Los normalistas de la Mactumactzá pasaron tres días resguardando la escena del crimen: la porción de asfalto donde murió su compañero Jesús Alain Vázquez Pérez, frente a la Feria Ganadera de Tuxtla Gutiérrez.

“La Fiscalía General del Estado de Chiapas (FGE) no llegaba para recoger las pruebas, así que pusimos ramas para tapar un carril y piedras para marcar las evidencias: había casquillos de bala y de gas lacrimógeno, incluso restos del cerebro del compañero que el polvo iba contaminando. Los peritos de la FGE se tardaron tres días en llegar”, dice Teresa.

Un par de semanas después, durante una entrevista con Milenio el fiscal General del Estado de Chiapas, Jorge Luis Llaven Abarca, negó la presencia de casquillos de bala en el lugar de los hechos. “Hasta ahorita no hemos determinado, de acuerdo con lo que llevamos en los actos de investigación, que haya habido disparos de armas de fuego”, dijo.

Llaven Abarca también respaldó la versión de Aparicio Avendaño, al afirmar que la muerte de Jesús Alain se dio por la caída desde la camioneta, como demostraría la necropsia de ley, la cual concluye que la causa fue traumatismo craneoencefálico. “Está totalmente descartado que presentara alguna lesión provocada por arma de fuego, lo señala el dictamen médico. Estamos trabajando de una manera transparente y objetiva con todos los actos de investigación para lograr el establecimiento de los hechos”, dijo durante la entrevista.

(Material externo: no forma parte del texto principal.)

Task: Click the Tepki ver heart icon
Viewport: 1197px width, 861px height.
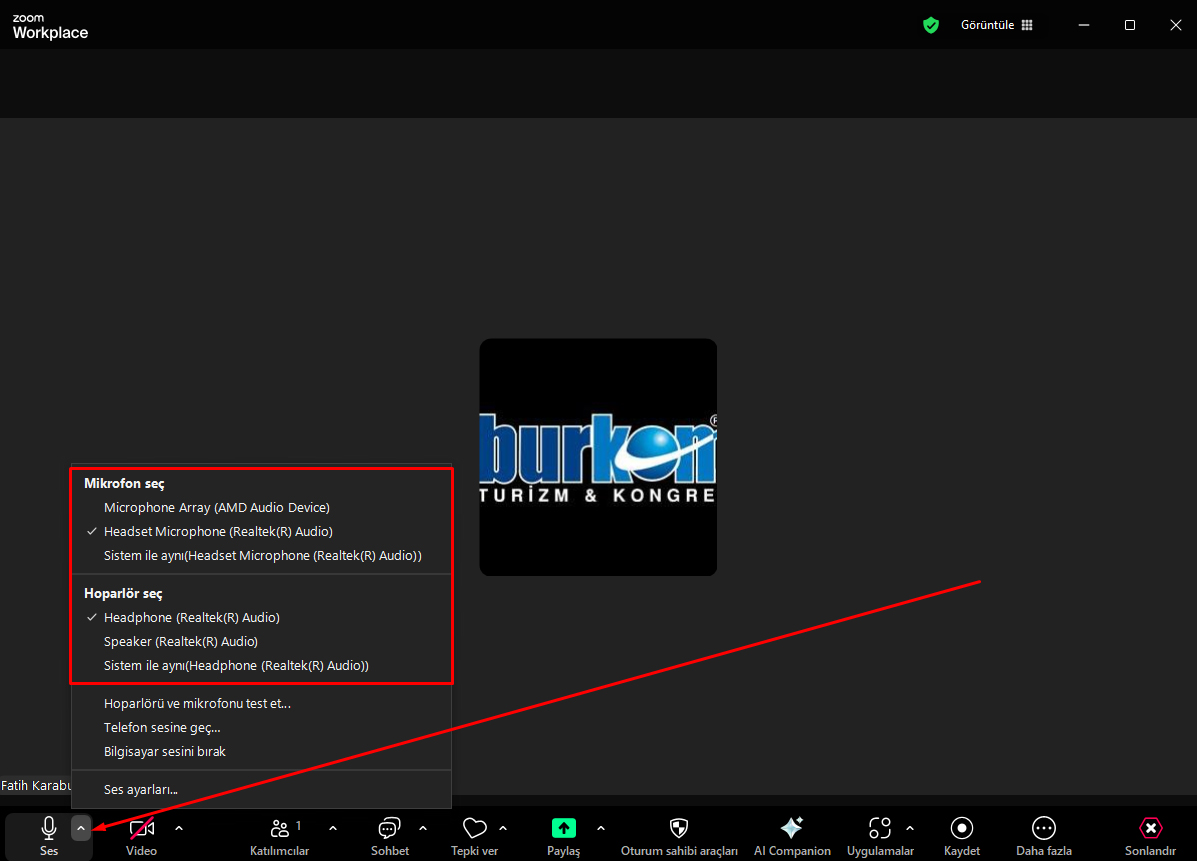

Normalistas exigen disculpas públicas

Teresa estaba hablando por teléfono cuando, detrás de un vidrio del Hospital Manzur de Tuxtla Gutiérrez, vio al personal de salud intentar revivir a Jesús Alain presionándole el pecho. El joven no se movía. A la estudiante también le tocó ver a un enfermero subir la sábana a la cara de su compañero.

A Teresa la afectó mucho presenciar la llegada de la madre de Jesús Alain: “fue un llanto que, a pesar de que no eras tú la que estabas llorando, sentías el dolor. En los días siguientes sus familiares quedaron muy afectados por lo que salía en redes sociales, donde se decía que era un vándalo y casi parecía que se murió por su misma culpa. El dolor de la familia nadie se los va a poder quitar”.

Para los estudiantes de la Escuela Normal Rural Mactumactzá todos los policías que participaron en la persecución del 15 de mayo tendrían que recibir un castigo. Además, exigen disculpas públicas de Óscar Alberto Aparicio Avendaño, titular de la Secretaría de Seguridad del Pueblo del estado de Chiapas.